──────── Records for this exercise ────────
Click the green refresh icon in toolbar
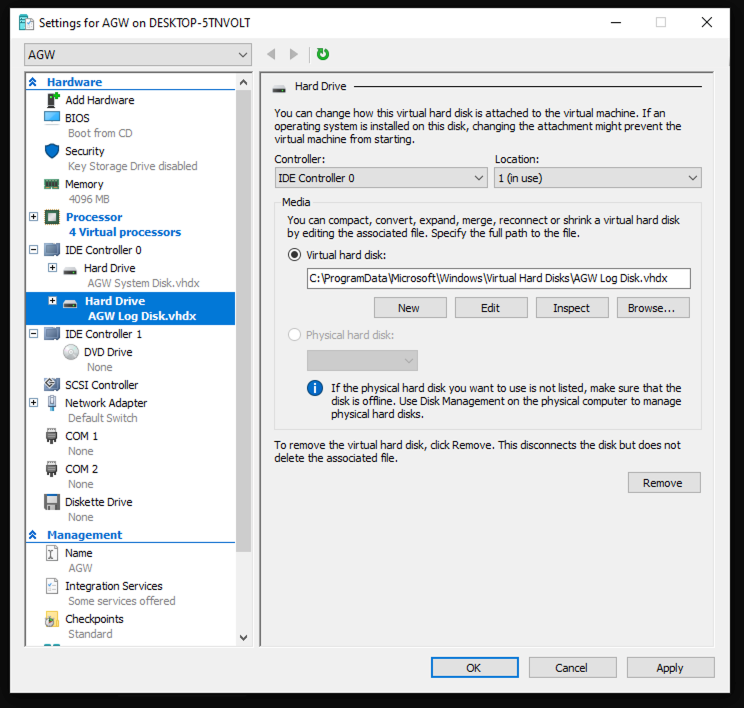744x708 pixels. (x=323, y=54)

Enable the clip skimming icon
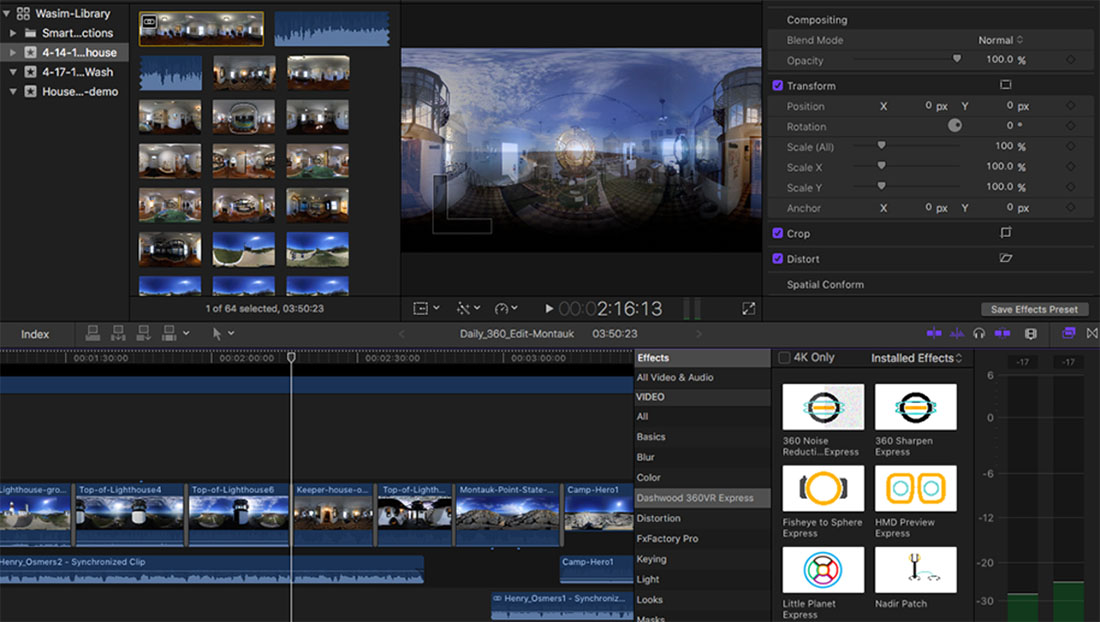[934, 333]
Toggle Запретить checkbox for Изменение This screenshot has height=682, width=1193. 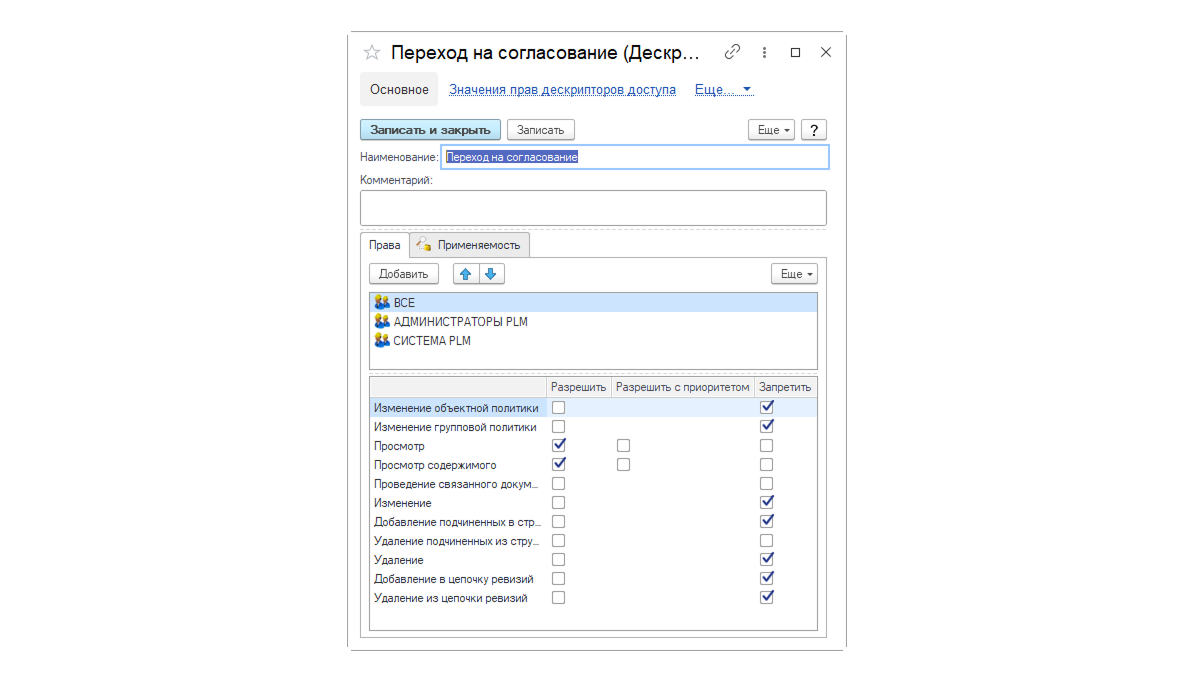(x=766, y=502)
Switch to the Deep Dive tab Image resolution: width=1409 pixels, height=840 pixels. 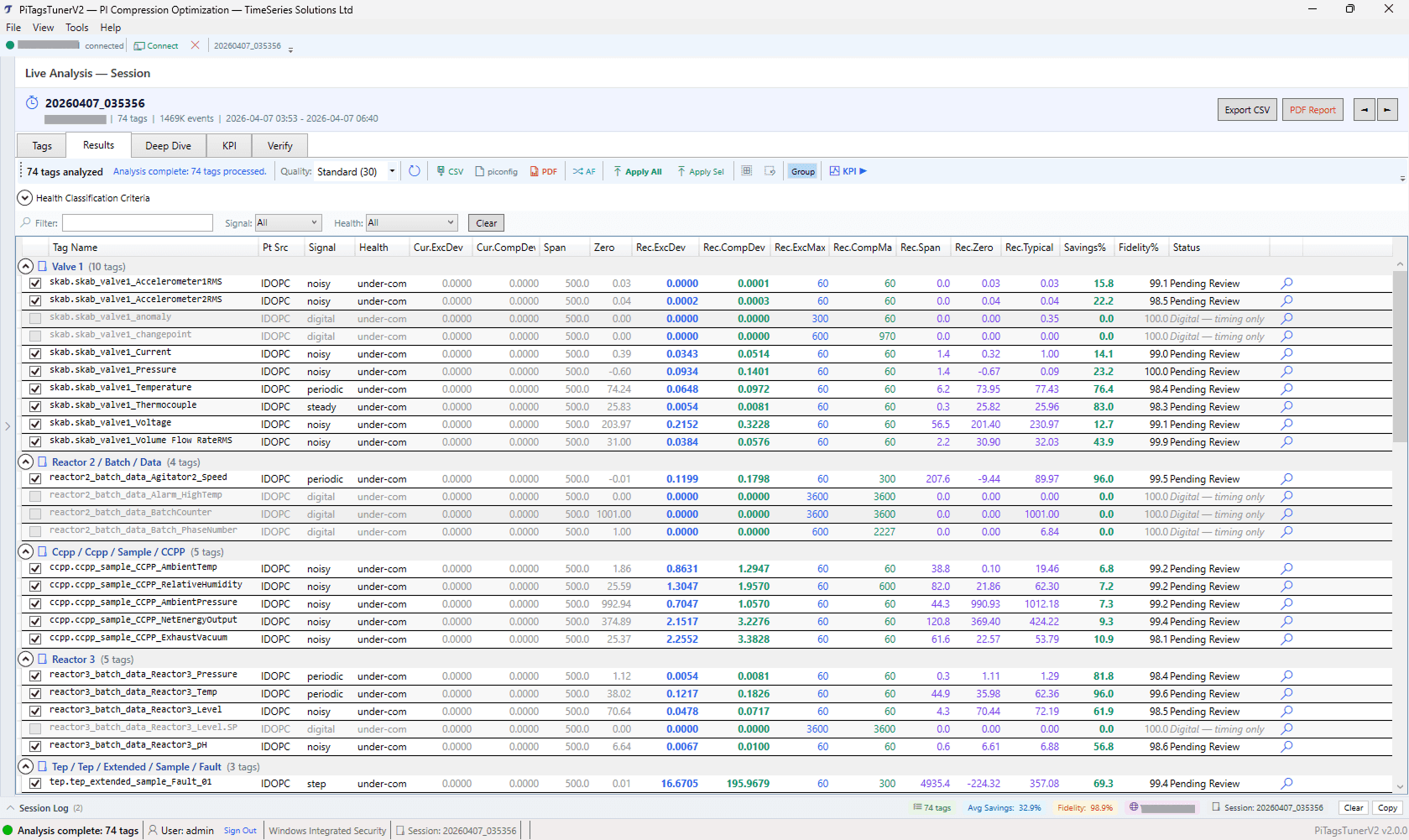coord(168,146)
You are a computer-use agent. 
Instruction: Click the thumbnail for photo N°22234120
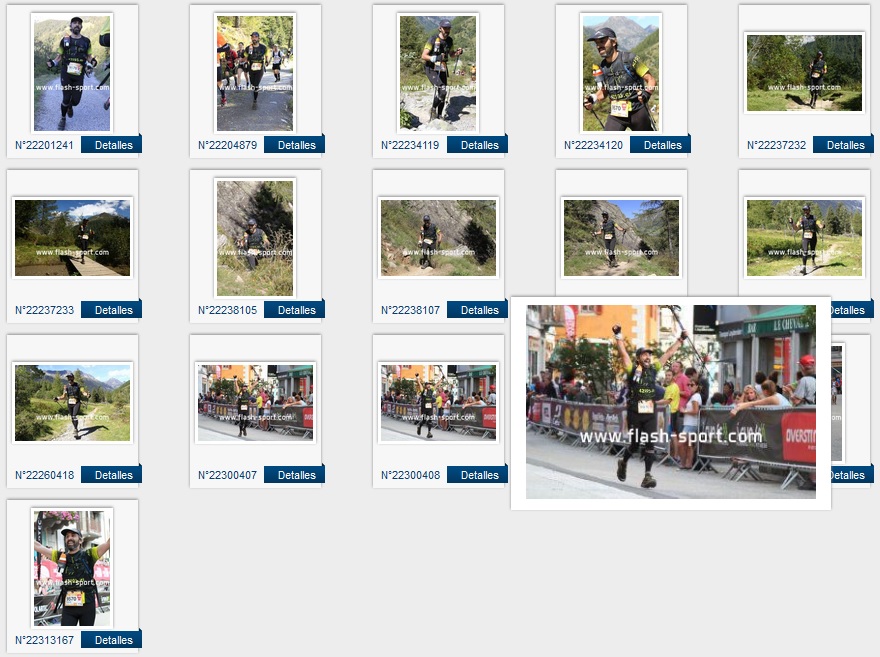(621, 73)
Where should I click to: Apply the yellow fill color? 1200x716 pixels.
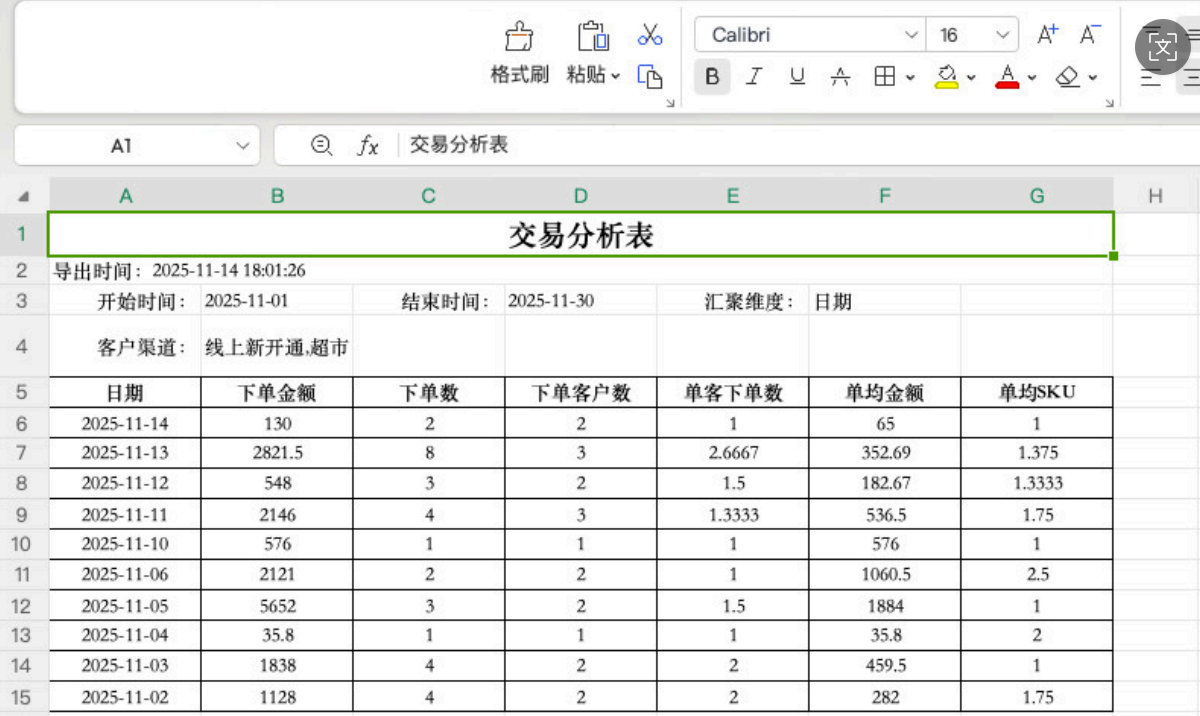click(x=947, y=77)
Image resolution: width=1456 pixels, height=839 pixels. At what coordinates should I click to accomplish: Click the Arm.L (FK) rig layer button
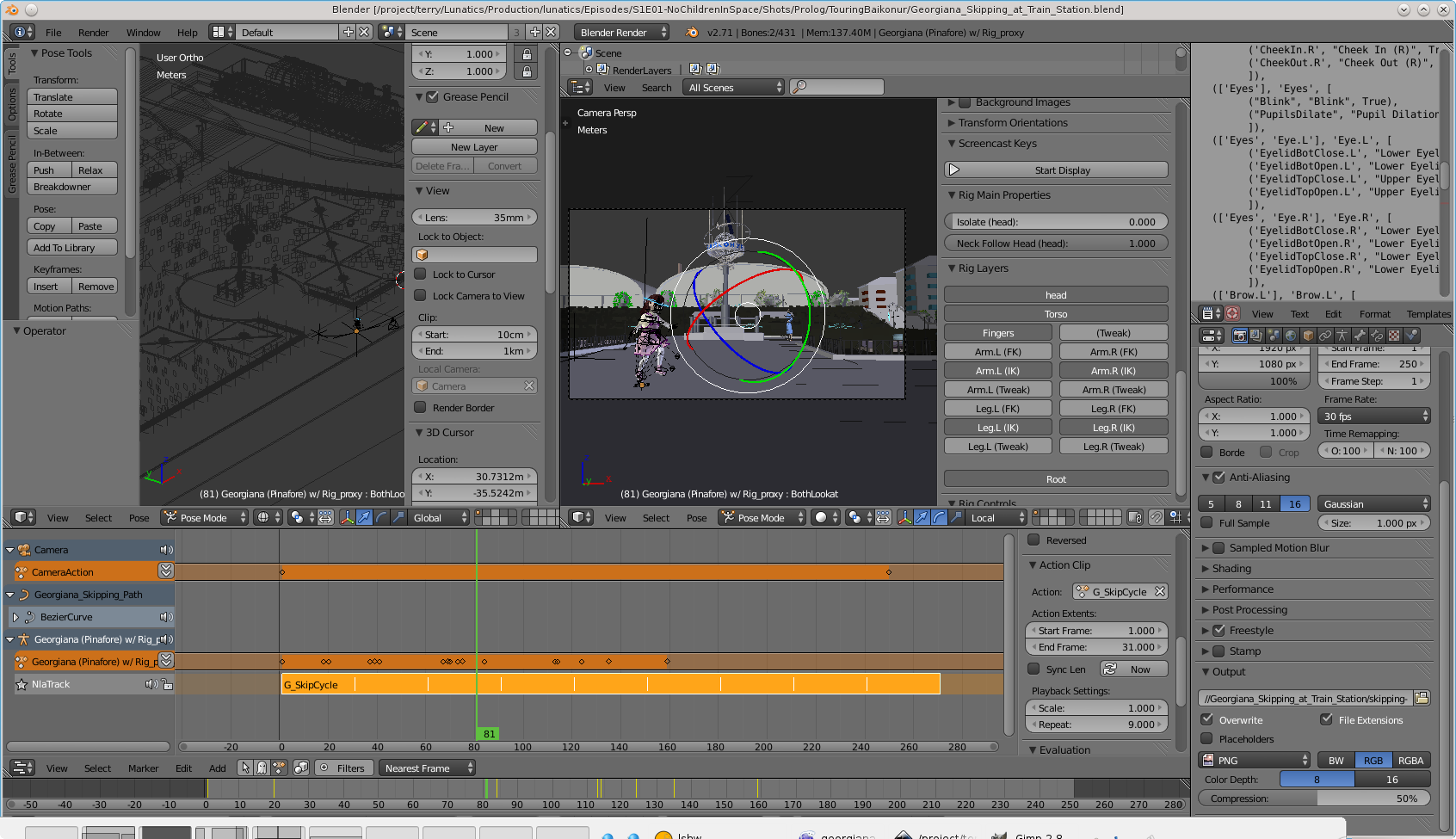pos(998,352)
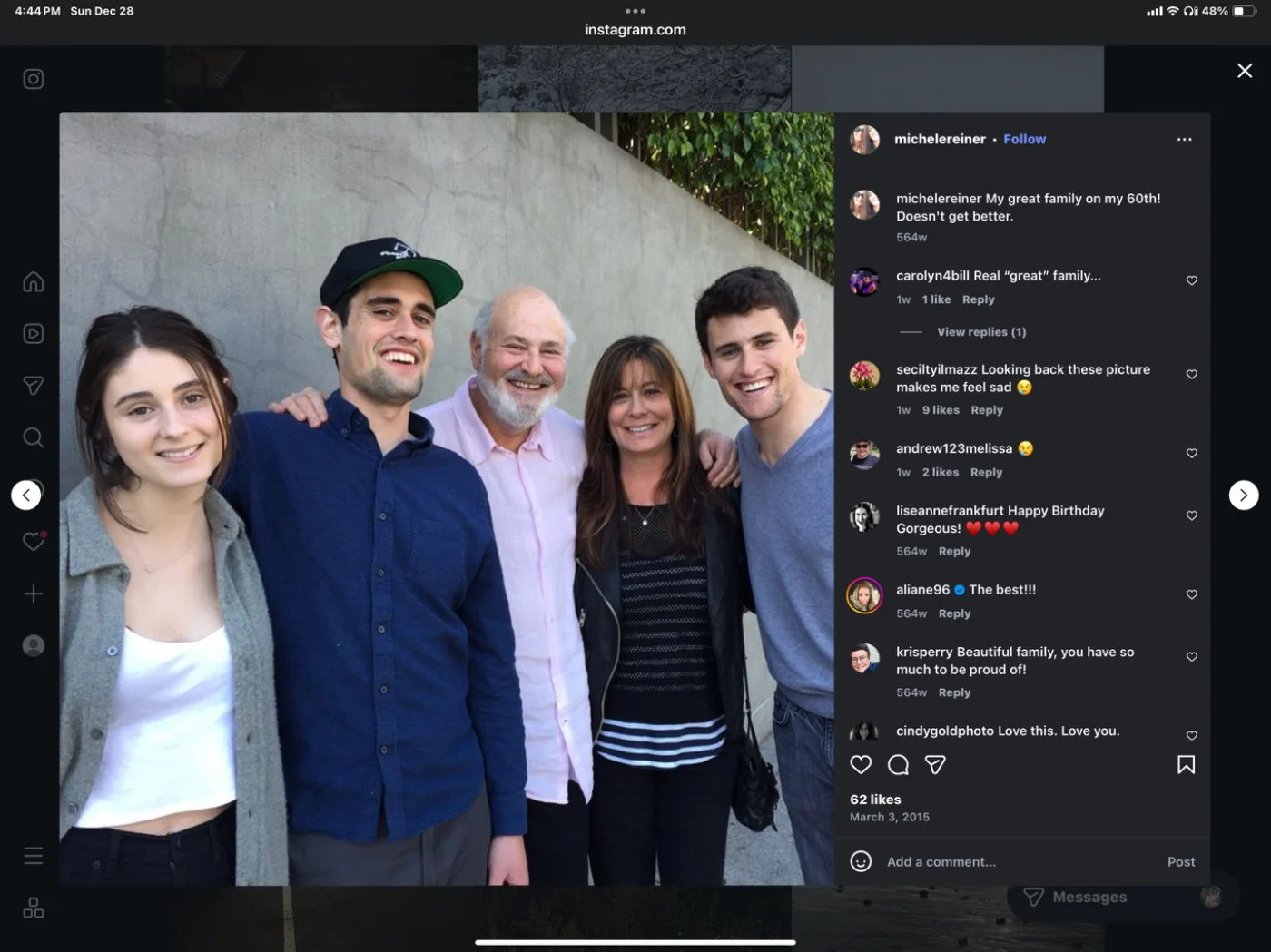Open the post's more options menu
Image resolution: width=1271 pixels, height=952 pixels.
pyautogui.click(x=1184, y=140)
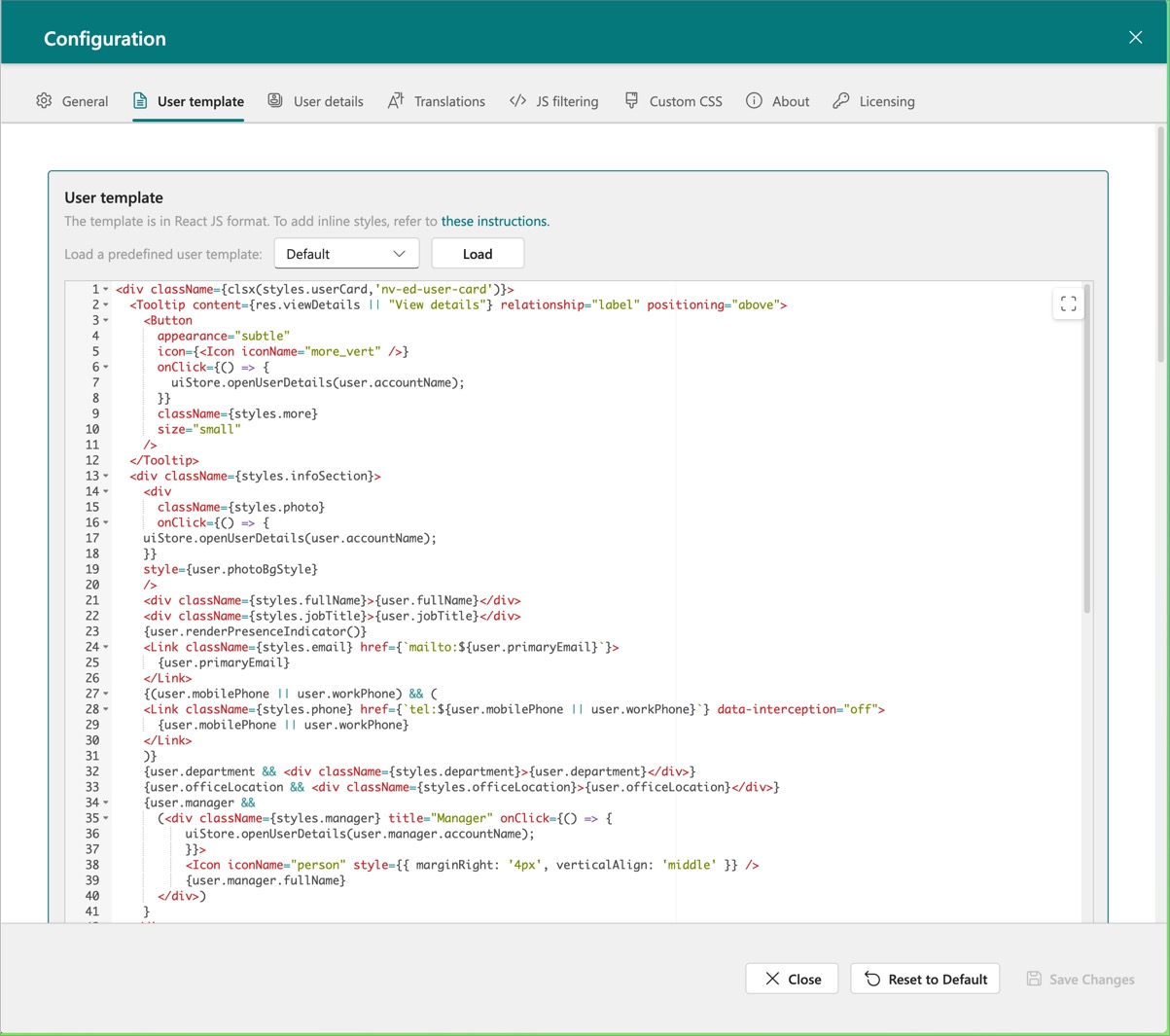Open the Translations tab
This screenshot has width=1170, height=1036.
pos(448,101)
────────
Set the lines down exactly as they stand, from the one containing "Instruction: Click the" through the end of the listing, omitting every picture.

* [Response to the task]
Instruction: Click the thumbnail for photo N°22234120
(621, 73)
Where should I click to: Apply the yellow fill color? 1200x716 pixels.
click(x=947, y=77)
Image resolution: width=1456 pixels, height=839 pixels. At what coordinates should I click to accomplish: Click the Arm.L (FK) rig layer button
pos(998,352)
Open the post's more options menu
Image resolution: width=1271 pixels, height=952 pixels.
pyautogui.click(x=1184, y=140)
Open the Translations tab
This screenshot has width=1170, height=1036.
pos(448,101)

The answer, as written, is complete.